> Extract provided:
* * * * * * *
-1

I've set up an Ubuntu Server with microk8s, with the dns, dashboard and prometheus addons. It's running some Cardano nodes.

On the (built-in) Grafana dashboard "Default / Nodes" I see spikes in the Disk IO "on time" every 5 minutes like clockwork:

5 minute Disk IO spikes

I'm curious what this is - I don't know anything that Ubuntu/microk8s would be doing exactly every 5 minutes. How can I identify what this is? (ideally without installing additional software on the host). I can't find anything in any log files that gives a clue.

Danny Tuppeny
  • 237
  • 1
  • 3
  • 9
  • Use `iotop` to identify processes doing IO. – berndbausch Apr 24 '21 at 01:06
  • @berndbausch thanks - I tried that, and can see some processes writing but data, but almost everything is `kube-apiserver`. It may be useful if I could see the files written rather than the processes - I see there are soe similar tools like sysdig that may be worth trying. – Danny Tuppeny Apr 24 '21 at 09:58
  • You can start with `lsof -p PID_APISERVER`, but this will only help if the process doesn't change files too often. In the latter case, check `open` system calls with `strace`. Personally, I don't know `sysdig`; good luck! – berndbausch Apr 24 '21 at 10:37
  • @berndbausch thanks! Using `lsof` I found mention of dqlite which lead me to https://microk8s.io/docs/ha-recovery which has a path for the database, and in there I found "snapshot-foo" files with 5minute gaps in timestamps. So I guess it's microk8s snapshotting its config every 5 min and writing this 18MB file. Thanks! – Danny Tuppeny Apr 24 '21 at 11:17

1 Answers1

1

Using iotop I was able identify the process writing data every 5 min, I ran it as:

sudo iotop -a -o

-a makes the values accumulate and -o shows only those actually reading/writing. 5 mins after the previous spike, kube-apiserver appeared top of the list with an icnrease of around 18MB of data.

Using lsof as suggested by berndbausch, I scanned through the files and noticed some mentions of dqlite (which I knew was a database that microk8s used) and found https://microk8s.io/docs/ha-recovery which listed /var/snap/microk8s/current/var/kubernetes/backend as the storage path.

Looking in that directory, I found some snapshot files that were timestamped exactly 5 mins apart. They were 18MB in size. I waited another 5 minutes, and the older one disappeared and another appeared.

Mystery solved!

I can't find any documentation about microk8s/dqlite doing 5-minute snapshots (or whether it's configurable), though it was good to learn a few more tools while tracking it down.

Danny Tuppeny
  • 237
  • 1
  • 3
  • 9
* * * * * * *
Please copy the thread about the microk8s disk IO spikes word for word, from "Mystery solved!" up to and including "tracking it down.". The listing plays no part in any of this.

> Data excerpt:
* * * * * * *
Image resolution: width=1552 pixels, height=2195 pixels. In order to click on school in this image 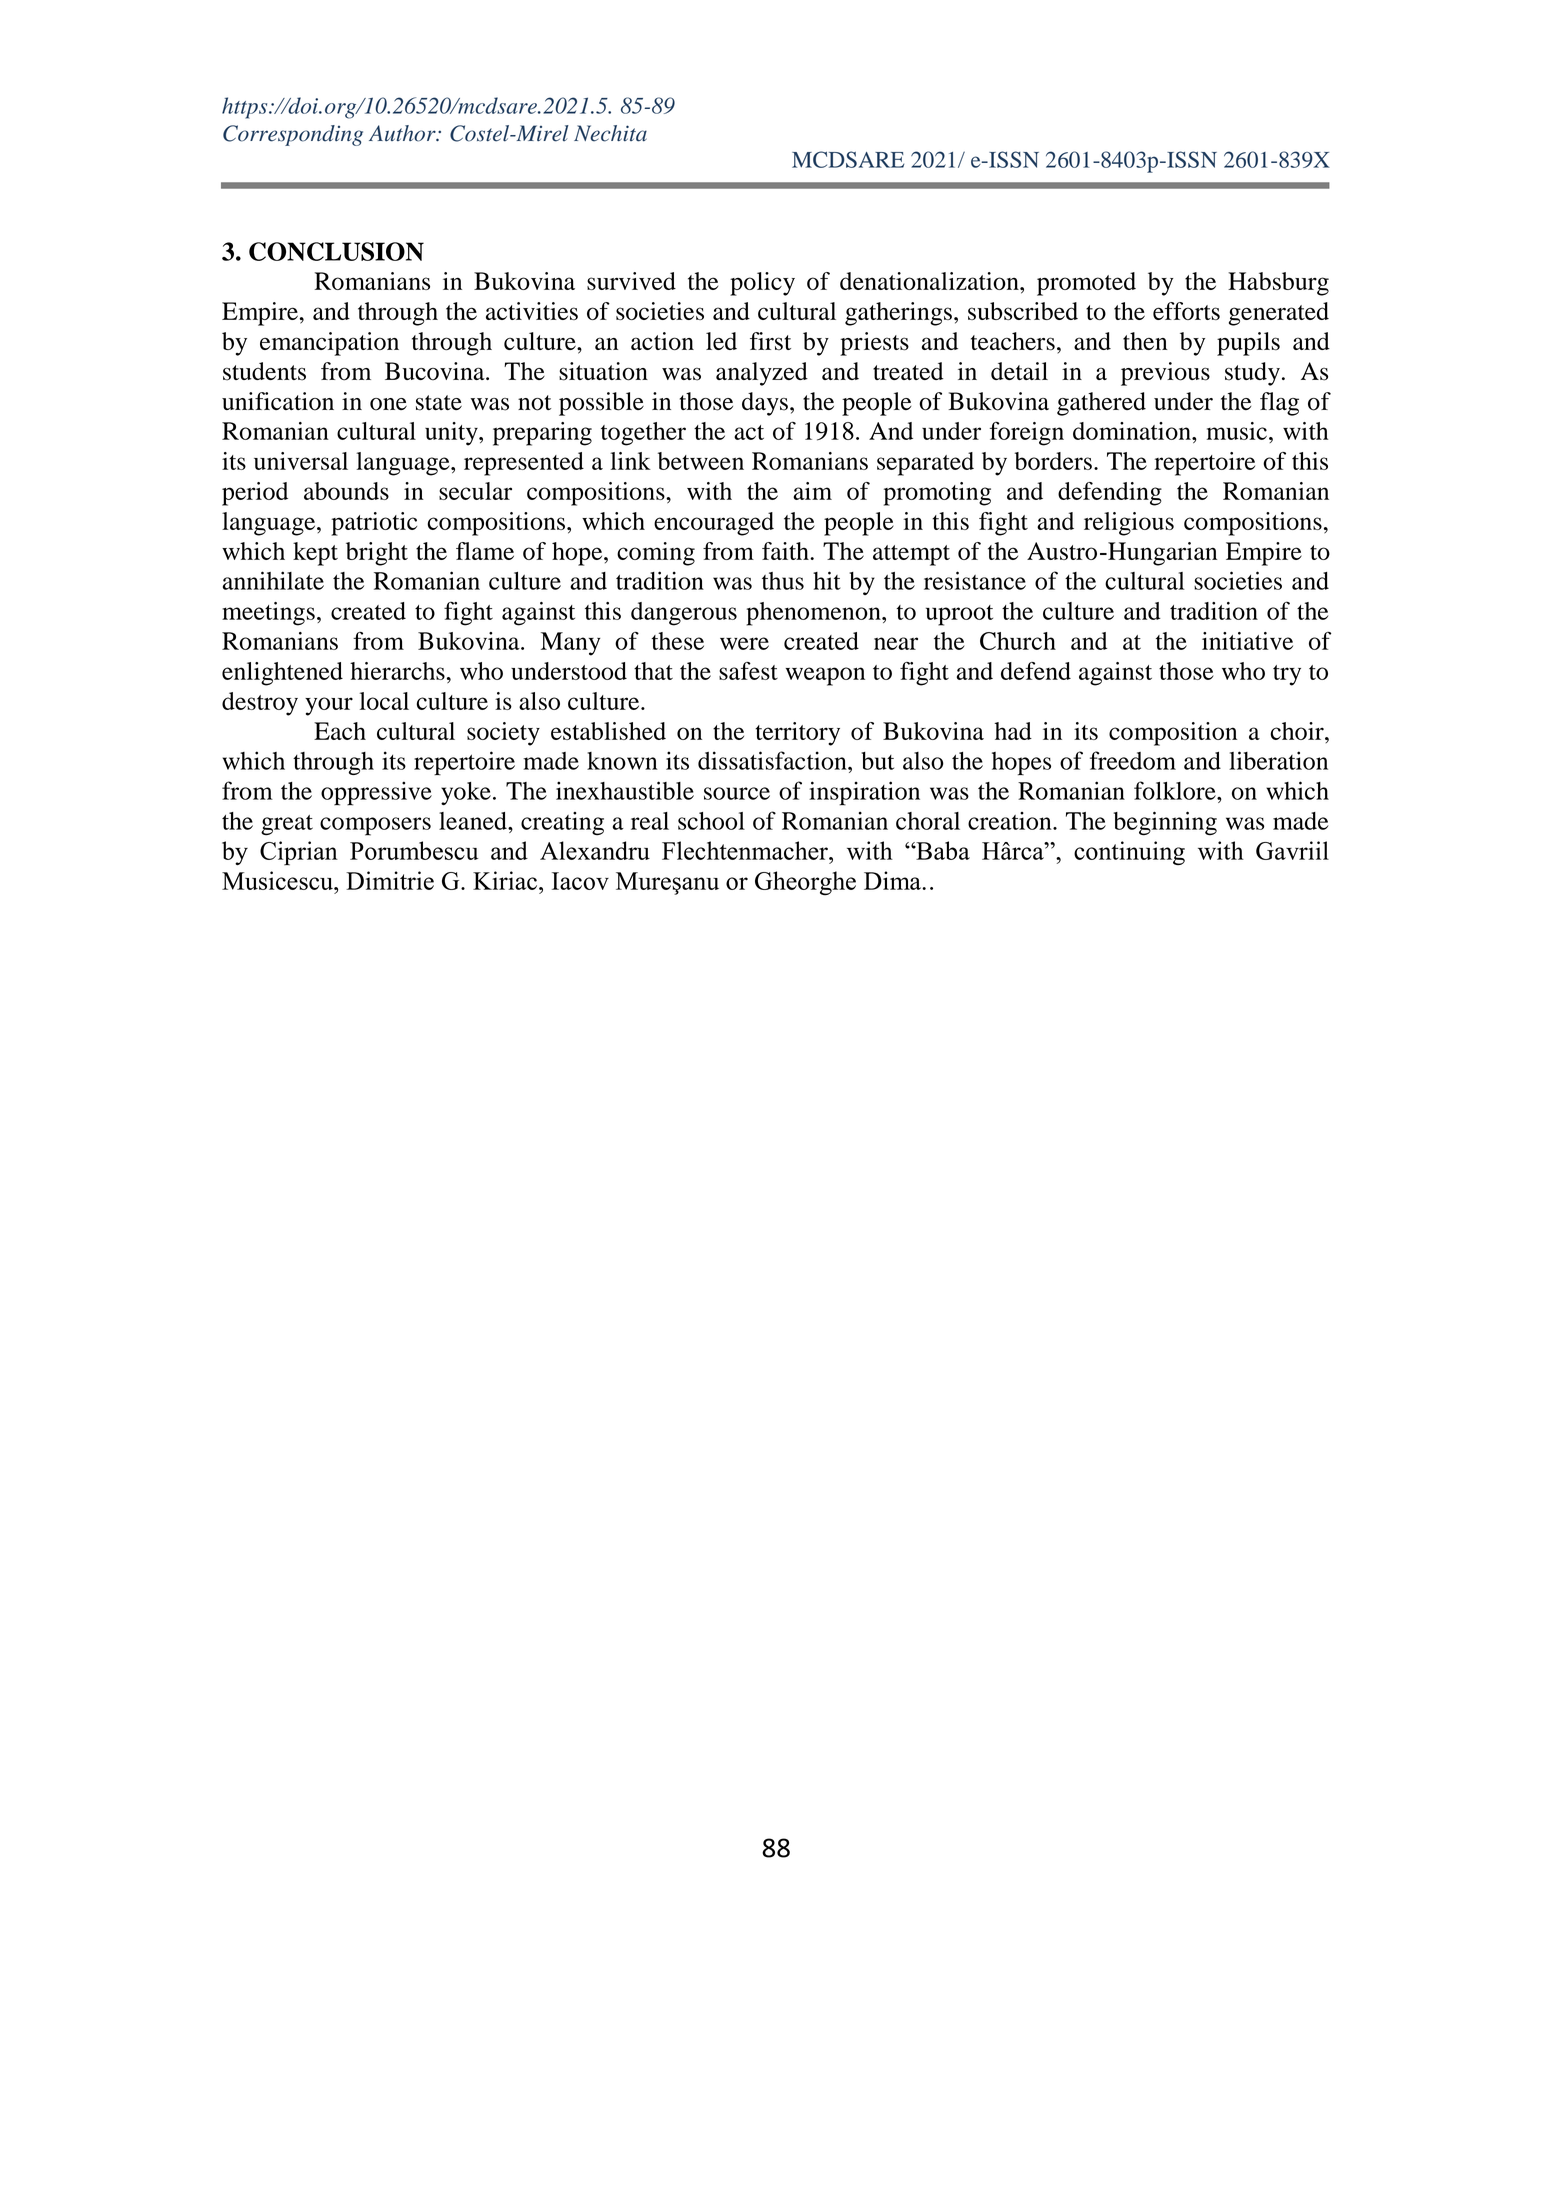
* * * * * * *
> Task response:
Mystery solved!

I can't find any documentation about microk8s/dqlite doing 5-minute snapshots (or whether it's configurable), though it was good to learn a few more tools while tracking it down.